[COMPLETE THE FOLLOWING]
A: List every organization that the funeral account names as attending the service. Leave out the Consul General of Japan.
B: Write a continuation of the funeral account, picking up right after its final sentence.

[PAGE EXTRACT]
On January 6, 2006, I carried his casket, along with his family members, into the Buddhist Church of San Francisco. Sensei was famous throughout the Japanese community in Northern California for his preservation of traditional Japanese culture, and the outpouring of grief was massive. Nearly 500 people crammed into the church.

After the tolling of the temple bell, I offered incense with his family before his open coffin. The funeral was attended by the Consul General of Japan, the Urasenke Tea Ceremony Tanko-kai of San Francisco, the Japan Club of the Bay Area, the San Francisco Shimane Prefecture Residents Association, the San Francisco Buddhist Women’s Association, and the Buddhist Church of San Francisco. Telegrams and faxes flooded the Kobara home, several of which were read at the funeral service, including condolences from the current and past Headmasters of Urasenke tea ceremony and the Chief Director of the Kokusai Shodo Bunk Koryu Kyokai. A large number of people, who’d never studied tea ceremony or shodo with Kobara Sensei, spoke him as being their teacher . . . their sensei for life.

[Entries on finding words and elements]
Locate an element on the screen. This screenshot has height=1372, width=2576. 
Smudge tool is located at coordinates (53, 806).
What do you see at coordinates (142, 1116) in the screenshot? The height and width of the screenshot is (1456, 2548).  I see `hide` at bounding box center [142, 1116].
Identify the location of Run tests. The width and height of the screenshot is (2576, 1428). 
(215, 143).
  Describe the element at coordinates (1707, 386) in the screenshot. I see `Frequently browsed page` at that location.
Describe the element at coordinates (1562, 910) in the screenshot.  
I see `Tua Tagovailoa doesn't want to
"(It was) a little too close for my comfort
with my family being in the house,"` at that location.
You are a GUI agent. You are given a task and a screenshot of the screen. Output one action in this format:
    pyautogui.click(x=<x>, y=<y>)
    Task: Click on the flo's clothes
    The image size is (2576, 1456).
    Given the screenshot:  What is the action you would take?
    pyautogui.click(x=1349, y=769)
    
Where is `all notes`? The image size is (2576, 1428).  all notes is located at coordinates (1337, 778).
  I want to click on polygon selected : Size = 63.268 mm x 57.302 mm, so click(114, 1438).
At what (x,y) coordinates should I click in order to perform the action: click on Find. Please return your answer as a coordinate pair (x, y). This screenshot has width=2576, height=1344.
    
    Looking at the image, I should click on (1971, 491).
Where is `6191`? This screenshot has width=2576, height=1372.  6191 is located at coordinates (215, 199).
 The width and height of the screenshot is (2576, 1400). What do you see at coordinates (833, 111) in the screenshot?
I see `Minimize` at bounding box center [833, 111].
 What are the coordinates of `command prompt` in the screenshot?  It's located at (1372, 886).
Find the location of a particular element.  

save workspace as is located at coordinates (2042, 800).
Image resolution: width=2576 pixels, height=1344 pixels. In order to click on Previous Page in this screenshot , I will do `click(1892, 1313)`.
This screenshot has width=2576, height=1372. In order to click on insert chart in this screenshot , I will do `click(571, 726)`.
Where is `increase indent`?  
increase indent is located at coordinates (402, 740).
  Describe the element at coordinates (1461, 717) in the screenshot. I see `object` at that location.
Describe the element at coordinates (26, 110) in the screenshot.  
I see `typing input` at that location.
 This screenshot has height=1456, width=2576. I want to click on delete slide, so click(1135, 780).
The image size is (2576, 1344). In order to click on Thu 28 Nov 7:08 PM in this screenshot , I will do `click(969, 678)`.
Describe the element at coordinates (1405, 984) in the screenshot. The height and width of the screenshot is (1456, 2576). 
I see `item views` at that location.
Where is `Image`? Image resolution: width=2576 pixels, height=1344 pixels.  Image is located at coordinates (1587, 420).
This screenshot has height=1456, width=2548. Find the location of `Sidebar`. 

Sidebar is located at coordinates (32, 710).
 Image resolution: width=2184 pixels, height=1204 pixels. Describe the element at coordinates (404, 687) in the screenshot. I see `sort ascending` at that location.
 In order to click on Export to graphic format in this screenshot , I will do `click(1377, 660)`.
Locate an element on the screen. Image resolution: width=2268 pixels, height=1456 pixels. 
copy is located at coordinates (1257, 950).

[FINAL ANSWERS]
A:
Urasenke Tea Ceremony Tanko-kai of San Francisco
Japan Club of the Bay Area
San Francisco Shimane Prefecture Residents Association
San Francisco Buddhist Women's Association
Buddhist Church of San Francisco

B:
They spoke of his deep compassion and patience. One mourner told me that whenever he saw Kobara Sensei walking toward him, he saw his beaming smile and felt a palpable wave of benevolent warmth rush over him. I told him that I’d felt it too . . . many times and in many different ways. In a sense, Sensei’s kindness was not only the hallmark of his teaching style; it was the very foundation of his life.

After the closing address, it took a long time for hundreds of mourners to file past the casket and pay their final respects. When they were done, his relatives and I bore Kobara Sensei’s casket to a waiting hearse.

On January 9, Sensei’s family and I again acted as pallbearers as we carried his coffin into a crematorium in Colma. Far fewer people were present—just myself, his wife, his children as well as their spouses, and Kobara Sensei’s grandchildren. Around 10 of us were there, along with two Buddhist priests. Before the cremation, I bowed before my teacher’s body for the last time. Kobara Sensei had been my friend, supporter, and teacher for 20 years.

After the cremation service, his wife took us to the graveyard where her husband’s ashes would reside—the same tiny cemetery in Colma where his artistic skill was first recognized over 50 years ago. His daughter Rumi rode in my car, and as we pulled into the parking lot, she asked, “Can you see Daddy’s calligraphy?”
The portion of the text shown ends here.